Già studente modello nel Liceo classico leccese “Giuseppe Palmieri”, nel 1883 fu chiamato come docente all’Università di Camerino e poi a Macerata e Pavia.
Dal 1887 insegnò Scienza delle finanze all’Università di Roma.
Dal 1890 al 1913 fu, con Pantaleoni, condirettore del “Giornale degli economisti”. Eletto deputato nel 1900 fu riconfermato nel mandato fino al 1921.
Nel 1931 lasciò l’insegnamento per non prestare il giuramento fascista, dando le dimissioni con la seguente lettera, indirizzata al Prof.
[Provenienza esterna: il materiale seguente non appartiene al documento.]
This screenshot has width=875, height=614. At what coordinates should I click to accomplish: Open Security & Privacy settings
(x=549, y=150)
De Francisci, Magnifico Rettore dell’Università di Roma:
“Ill. mo Professore e Caro Collega,
il giuramento, di cui Ella ha avuta la cortesia di farmi leggere la formula, mi porrebbe in contraddizione con i miei precedenti politici e con la dottrina che ho sempre professata.
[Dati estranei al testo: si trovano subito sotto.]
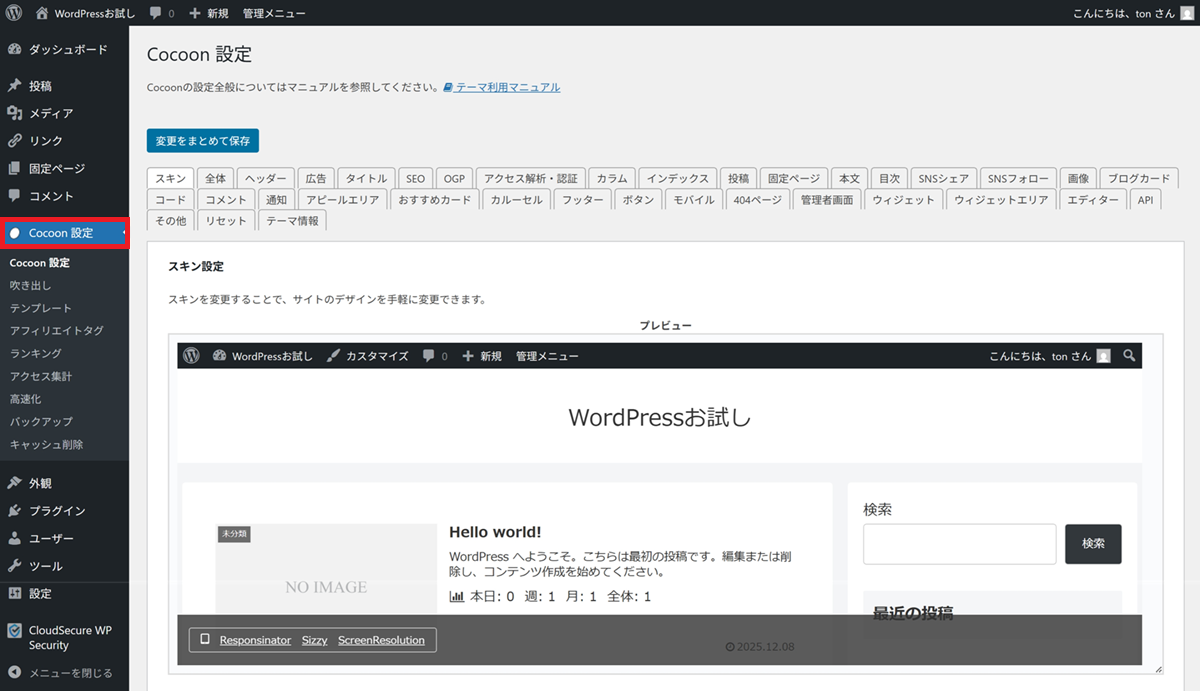This screenshot has height=691, width=1200.
Task: Open CloudSecure WP Security icon
Action: tap(14, 631)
Nè più potrei riprendere e continuare il mio insegnamento teorico della Finanza e dell’economia, senza ricorrere alle riserve mentali di uso comune, che a me ripugnano.
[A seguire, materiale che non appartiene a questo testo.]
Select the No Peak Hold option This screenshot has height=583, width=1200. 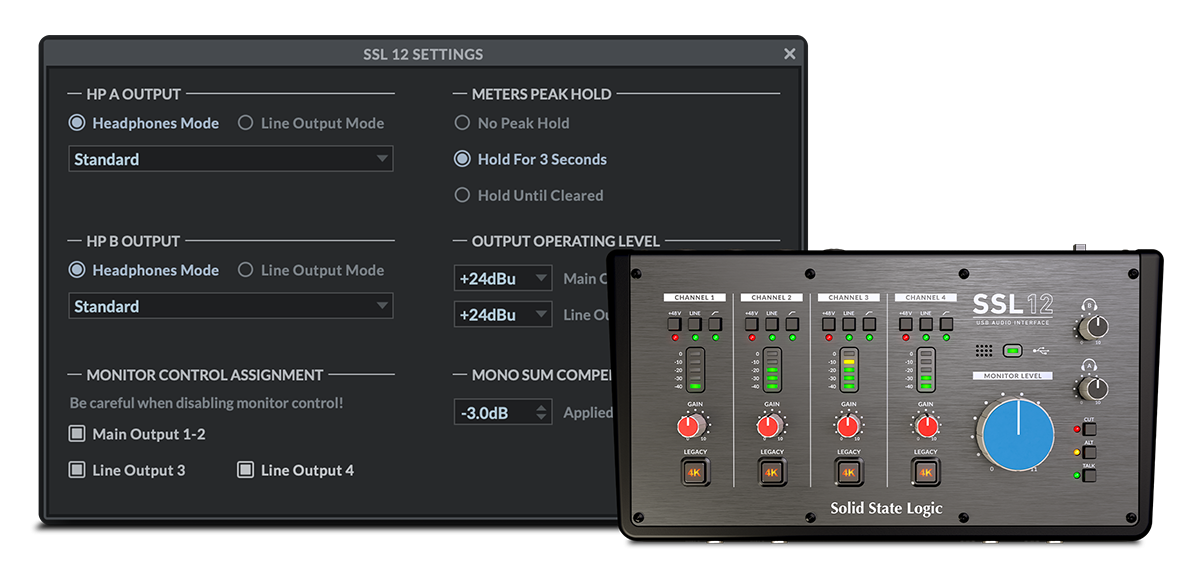tap(462, 123)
Sono, per ciò, venuto nella decisione – quanto mai per me penosa- di chiedere il collocamento a riposo. Mi permetto di accluderne la domanda, grato se vorrà trasmetterla a S. E. il Ministro”.
Per le stesse ragioni lasciò nel 1934 l’Accademia dei Lincei. Nella prefazione all’edizione tedesca del “Trattato di Scienza delle Finanze” (1932) testimoniò la sua solidarietà ad Ernesto Rossi, carcerato quale esponente di Giustizia e libertà.
Tra le numerose pubblicazioni scientifiche giova ricordare “Il carattere teorico dell’economia finanziaria”, Roma, 1888, ed i “Principi di economia finanziaria” , Torino, 1934, edito anche in inglese e in tedesco.
La sua figura occupa un posto di primo piano negli studi economico-finanziari in Italia, a cavallo fra Otto e Novecento. Definito “Maestro” da Luigi Einaudi, il suo nome si accompagna a quello di Maffeo Pantaleoni, Vilfredo Pareto ed Enrico Barone.
Il De Viti De Marco era convinto che il problema del Mezzogiorno fosse essenzialmente un problema di uomini, di una classe dirigente, veramente degna di questo nome, nell’Italia meridionale.
E scriveva: ” Se da noi, più che altrove, manca una opinione pubblica, ciò è dovuto anzitutto al fatto che troppi qui aspettano che il Governo provveda. Questa attitudine ricorda da vicino le tradizioni dell’assolutismo e accarezza la inveterata tendenza nostra al fatalismo politico. Se non vi aiutate voi, nè la Provvidenza, nè il Governo vi aiuteranno; poichè il governo parlamentare è più che mai il rappresentante di interessi organizzati; e se voi vi astenete dall’organizzarvi per la vostra difesa, non isperate salvezza dal di fuori, e dal governo italiano meno che da qualunque altra forza esterna”.
La citazione è tratta dal discorso commemorativo, dedicato al De Viti De Marco, tenuto da Ernesto Rossi, il 12 settembre 1948, alla Fiera del Levante.
In quell’occasione Ernesto Rossi ebbe a dire: “Quel che mi fece più impressione, discutendo la prima volta con De Viti De Marco le idee che egli doveva poi sviluppare nel suo grande trattato, fu la sua modestia, la sua capacità di prendere in considerazione anche le critiche di un ‘pivellino’, di un giovane sconosciuto quale io ero, per trarre incitamento ad approfondire il proprio pensiero, per continuare nell’appassionante ricerca della verita”.